=== Written request ===
Write out every line of the data below, character for character.

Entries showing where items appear
***

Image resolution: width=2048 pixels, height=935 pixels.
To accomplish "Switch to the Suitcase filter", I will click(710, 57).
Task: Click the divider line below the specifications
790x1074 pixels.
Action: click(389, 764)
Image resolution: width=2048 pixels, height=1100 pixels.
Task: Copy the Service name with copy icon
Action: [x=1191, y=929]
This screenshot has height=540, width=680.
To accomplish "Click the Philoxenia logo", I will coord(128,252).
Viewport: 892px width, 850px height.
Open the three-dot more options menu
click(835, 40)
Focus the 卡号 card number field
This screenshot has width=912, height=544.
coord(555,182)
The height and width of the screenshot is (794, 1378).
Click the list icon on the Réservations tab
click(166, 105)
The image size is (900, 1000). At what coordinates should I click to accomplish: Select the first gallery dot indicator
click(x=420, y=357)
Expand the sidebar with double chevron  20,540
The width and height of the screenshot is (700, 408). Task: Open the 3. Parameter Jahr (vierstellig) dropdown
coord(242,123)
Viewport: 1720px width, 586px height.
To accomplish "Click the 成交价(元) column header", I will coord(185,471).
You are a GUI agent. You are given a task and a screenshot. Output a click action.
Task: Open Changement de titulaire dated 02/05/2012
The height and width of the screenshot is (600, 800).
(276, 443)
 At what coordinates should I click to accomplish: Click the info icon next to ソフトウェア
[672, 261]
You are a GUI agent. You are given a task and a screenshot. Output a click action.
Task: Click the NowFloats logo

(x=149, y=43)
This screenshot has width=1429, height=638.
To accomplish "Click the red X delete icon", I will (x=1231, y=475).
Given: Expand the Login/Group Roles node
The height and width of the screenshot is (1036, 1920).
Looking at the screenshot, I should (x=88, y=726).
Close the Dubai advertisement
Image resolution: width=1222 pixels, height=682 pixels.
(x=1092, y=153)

***

=== Exercise solution ===
Image resolution: width=2048 pixels, height=935 pixels.
To accomplish "Switch to the Suitcase filter", I will click(710, 57).
Task: Click the divider line below the specifications
790x1074 pixels.
Action: click(389, 764)
Image resolution: width=2048 pixels, height=1100 pixels.
Task: Copy the Service name with copy icon
Action: [x=1191, y=929]
This screenshot has height=540, width=680.
To accomplish "Click the Philoxenia logo", I will coord(128,252).
Viewport: 892px width, 850px height.
Open the three-dot more options menu
click(835, 40)
Focus the 卡号 card number field
This screenshot has width=912, height=544.
coord(555,182)
The height and width of the screenshot is (794, 1378).
Click the list icon on the Réservations tab
click(166, 105)
The image size is (900, 1000). At what coordinates should I click to accomplish: Select the first gallery dot indicator
click(x=420, y=357)
Expand the sidebar with double chevron  20,540
The width and height of the screenshot is (700, 408). Task: Open the 3. Parameter Jahr (vierstellig) dropdown
coord(242,123)
Viewport: 1720px width, 586px height.
To accomplish "Click the 成交价(元) column header", I will coord(185,471).
You are a GUI agent. You are given a task and a screenshot. Output a click action.
Task: Open Changement de titulaire dated 02/05/2012
The height and width of the screenshot is (600, 800).
(276, 443)
 At what coordinates should I click to accomplish: Click the info icon next to ソフトウェア
[672, 261]
You are a GUI agent. You are given a task and a screenshot. Output a click action.
Task: Click the NowFloats logo

(x=149, y=43)
This screenshot has width=1429, height=638.
To accomplish "Click the red X delete icon", I will (x=1231, y=475).
Given: Expand the Login/Group Roles node
The height and width of the screenshot is (1036, 1920).
Looking at the screenshot, I should (x=88, y=726).
Close the Dubai advertisement
Image resolution: width=1222 pixels, height=682 pixels.
(x=1092, y=153)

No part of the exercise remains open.